== Task description ==
Count the lines in the entries below that contain the word "icon". Reply with the number only.

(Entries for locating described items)
** begin **
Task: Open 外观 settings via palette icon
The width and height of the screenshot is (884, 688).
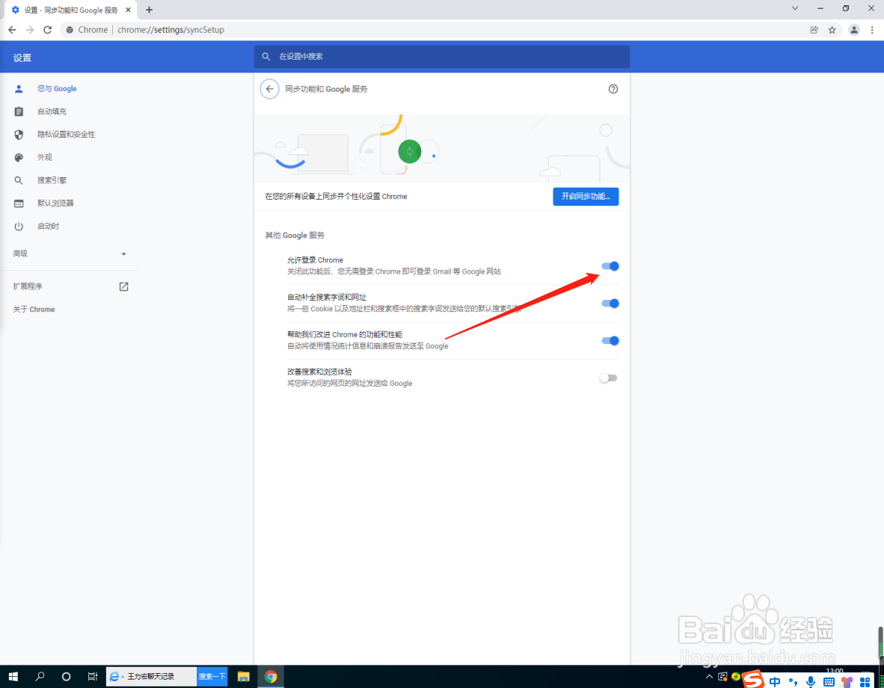Action: pos(18,157)
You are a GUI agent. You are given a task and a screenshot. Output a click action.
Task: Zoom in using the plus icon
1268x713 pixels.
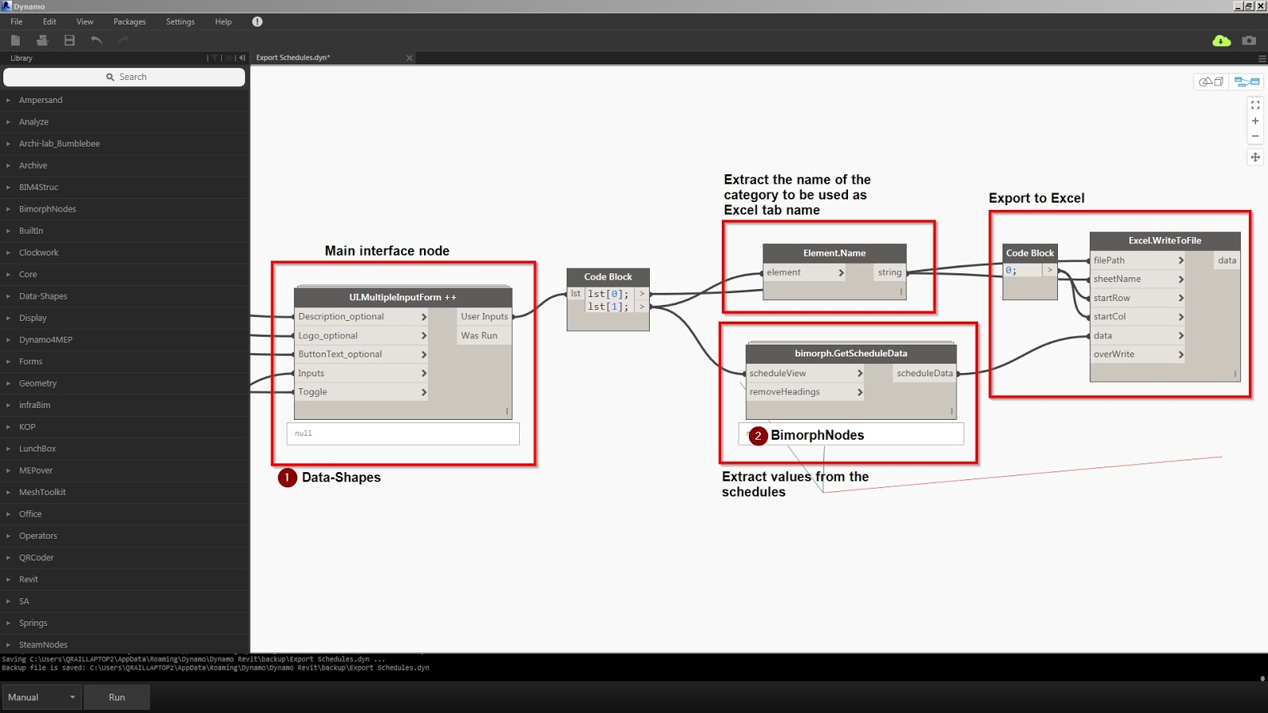tap(1255, 120)
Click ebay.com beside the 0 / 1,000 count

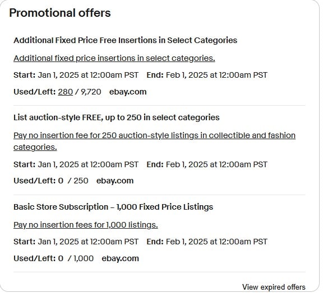pos(121,258)
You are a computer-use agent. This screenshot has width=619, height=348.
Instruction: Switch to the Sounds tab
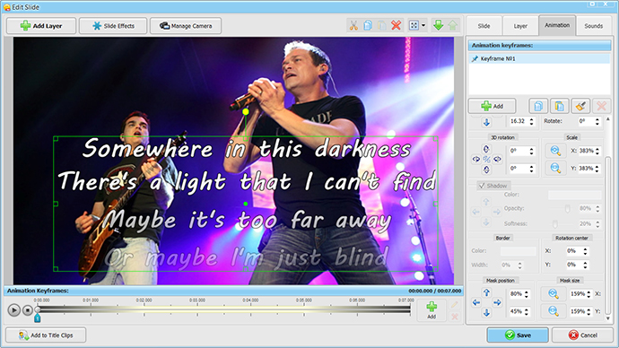[x=593, y=26]
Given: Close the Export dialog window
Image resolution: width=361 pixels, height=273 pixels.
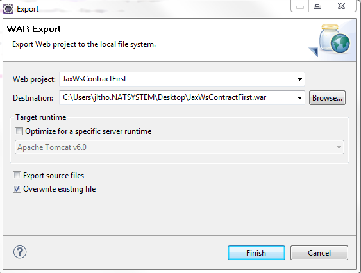Looking at the screenshot, I should (341, 6).
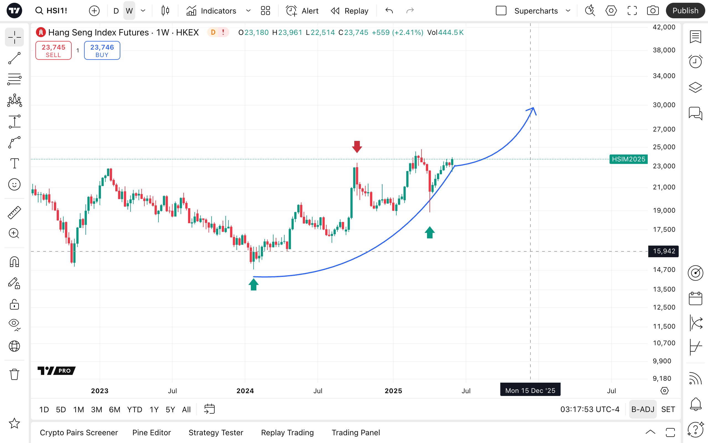Open the Fibonacci retracement tool
Image resolution: width=708 pixels, height=443 pixels.
pos(14,79)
** end **
== Solution for this task ==
2